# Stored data
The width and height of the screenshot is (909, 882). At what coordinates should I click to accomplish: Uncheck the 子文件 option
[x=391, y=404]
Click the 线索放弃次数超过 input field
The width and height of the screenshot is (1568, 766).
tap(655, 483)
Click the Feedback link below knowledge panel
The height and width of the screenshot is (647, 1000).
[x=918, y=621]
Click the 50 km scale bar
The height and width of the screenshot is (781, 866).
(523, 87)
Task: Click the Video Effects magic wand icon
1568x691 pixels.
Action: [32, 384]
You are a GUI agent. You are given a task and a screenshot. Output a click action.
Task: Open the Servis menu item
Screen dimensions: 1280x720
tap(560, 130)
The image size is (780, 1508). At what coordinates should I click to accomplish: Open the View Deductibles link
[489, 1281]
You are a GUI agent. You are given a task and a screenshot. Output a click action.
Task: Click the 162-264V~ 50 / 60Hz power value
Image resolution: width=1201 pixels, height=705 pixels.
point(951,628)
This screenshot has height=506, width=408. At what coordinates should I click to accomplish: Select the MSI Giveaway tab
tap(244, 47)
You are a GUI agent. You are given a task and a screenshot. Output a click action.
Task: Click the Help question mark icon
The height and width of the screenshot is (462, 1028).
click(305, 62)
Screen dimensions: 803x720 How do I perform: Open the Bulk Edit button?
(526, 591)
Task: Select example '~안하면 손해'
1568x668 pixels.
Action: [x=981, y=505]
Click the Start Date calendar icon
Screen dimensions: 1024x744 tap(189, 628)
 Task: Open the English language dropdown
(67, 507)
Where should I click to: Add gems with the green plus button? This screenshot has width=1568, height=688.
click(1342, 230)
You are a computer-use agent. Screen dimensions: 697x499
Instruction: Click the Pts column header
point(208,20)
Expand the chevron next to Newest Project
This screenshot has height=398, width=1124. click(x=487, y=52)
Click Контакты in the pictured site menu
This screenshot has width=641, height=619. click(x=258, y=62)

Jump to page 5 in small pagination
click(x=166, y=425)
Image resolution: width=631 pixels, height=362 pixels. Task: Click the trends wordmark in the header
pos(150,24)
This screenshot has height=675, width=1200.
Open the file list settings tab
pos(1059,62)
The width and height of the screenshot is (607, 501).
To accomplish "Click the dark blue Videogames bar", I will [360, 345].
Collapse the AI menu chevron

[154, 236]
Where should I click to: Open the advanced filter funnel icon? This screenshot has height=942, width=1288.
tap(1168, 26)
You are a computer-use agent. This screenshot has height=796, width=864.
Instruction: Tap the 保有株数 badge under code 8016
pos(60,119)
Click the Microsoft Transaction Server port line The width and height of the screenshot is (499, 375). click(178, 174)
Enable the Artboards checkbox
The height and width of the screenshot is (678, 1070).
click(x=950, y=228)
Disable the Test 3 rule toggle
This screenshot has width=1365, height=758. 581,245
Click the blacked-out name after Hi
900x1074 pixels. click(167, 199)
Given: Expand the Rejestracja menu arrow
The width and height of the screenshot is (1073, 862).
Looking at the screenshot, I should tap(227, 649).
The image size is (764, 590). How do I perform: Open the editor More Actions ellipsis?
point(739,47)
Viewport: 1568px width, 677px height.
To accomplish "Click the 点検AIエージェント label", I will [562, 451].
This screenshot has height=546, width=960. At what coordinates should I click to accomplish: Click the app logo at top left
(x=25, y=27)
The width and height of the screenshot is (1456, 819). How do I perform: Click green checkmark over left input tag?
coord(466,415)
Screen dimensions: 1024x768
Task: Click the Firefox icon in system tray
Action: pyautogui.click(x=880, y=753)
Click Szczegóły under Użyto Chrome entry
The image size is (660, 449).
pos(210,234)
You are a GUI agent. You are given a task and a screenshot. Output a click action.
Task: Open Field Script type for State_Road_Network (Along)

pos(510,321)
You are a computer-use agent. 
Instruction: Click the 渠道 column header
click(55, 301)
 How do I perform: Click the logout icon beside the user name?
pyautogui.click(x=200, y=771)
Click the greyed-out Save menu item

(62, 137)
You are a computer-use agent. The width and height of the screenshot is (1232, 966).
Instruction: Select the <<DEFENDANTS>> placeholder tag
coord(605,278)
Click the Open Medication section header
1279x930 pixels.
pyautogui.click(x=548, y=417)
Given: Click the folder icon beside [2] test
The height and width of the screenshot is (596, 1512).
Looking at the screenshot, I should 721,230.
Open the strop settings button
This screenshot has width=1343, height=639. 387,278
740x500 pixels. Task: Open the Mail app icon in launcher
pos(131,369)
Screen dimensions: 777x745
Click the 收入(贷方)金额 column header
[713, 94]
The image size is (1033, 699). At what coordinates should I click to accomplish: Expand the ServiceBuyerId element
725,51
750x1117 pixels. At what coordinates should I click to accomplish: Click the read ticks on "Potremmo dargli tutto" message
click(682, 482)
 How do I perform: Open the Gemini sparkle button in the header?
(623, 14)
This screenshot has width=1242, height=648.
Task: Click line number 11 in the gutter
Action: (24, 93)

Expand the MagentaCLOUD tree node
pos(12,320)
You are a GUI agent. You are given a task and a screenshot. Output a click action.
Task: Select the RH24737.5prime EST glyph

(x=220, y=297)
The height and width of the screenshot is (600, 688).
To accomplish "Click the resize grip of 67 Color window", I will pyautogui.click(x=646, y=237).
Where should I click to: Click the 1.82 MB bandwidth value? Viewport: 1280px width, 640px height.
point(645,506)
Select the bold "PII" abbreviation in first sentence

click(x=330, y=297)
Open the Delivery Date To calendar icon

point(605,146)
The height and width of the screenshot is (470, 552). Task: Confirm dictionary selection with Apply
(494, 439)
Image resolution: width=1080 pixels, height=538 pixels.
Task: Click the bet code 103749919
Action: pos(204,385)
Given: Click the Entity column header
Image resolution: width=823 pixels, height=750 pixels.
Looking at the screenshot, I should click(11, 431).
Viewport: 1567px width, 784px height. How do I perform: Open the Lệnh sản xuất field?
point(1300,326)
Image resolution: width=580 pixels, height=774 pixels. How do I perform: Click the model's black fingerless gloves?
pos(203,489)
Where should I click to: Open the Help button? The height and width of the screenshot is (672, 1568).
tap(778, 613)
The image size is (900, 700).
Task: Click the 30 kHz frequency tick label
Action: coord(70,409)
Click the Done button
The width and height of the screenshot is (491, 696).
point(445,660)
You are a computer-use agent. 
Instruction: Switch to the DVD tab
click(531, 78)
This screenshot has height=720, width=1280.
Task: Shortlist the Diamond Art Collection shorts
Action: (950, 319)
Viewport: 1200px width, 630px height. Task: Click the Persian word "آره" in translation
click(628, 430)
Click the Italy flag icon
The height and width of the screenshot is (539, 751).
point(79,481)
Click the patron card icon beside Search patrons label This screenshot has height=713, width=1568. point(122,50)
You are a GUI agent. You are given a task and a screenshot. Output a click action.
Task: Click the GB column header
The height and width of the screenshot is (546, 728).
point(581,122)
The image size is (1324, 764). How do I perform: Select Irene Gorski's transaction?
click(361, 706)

# AIM OF THE EXERCISE
Please report every line of the records above that contains the word "computer".

# OUTPUT FOR THIS EXERCISE
You are a computer-use agent. Screen dimensions: 697x499
You are a computer-use agent. This screenshot has height=796, width=864.
You are a computer-use agent. 
You are a computer-use agent. The width and height of the screenshot is (1232, 966).
You are a computer-use agent. 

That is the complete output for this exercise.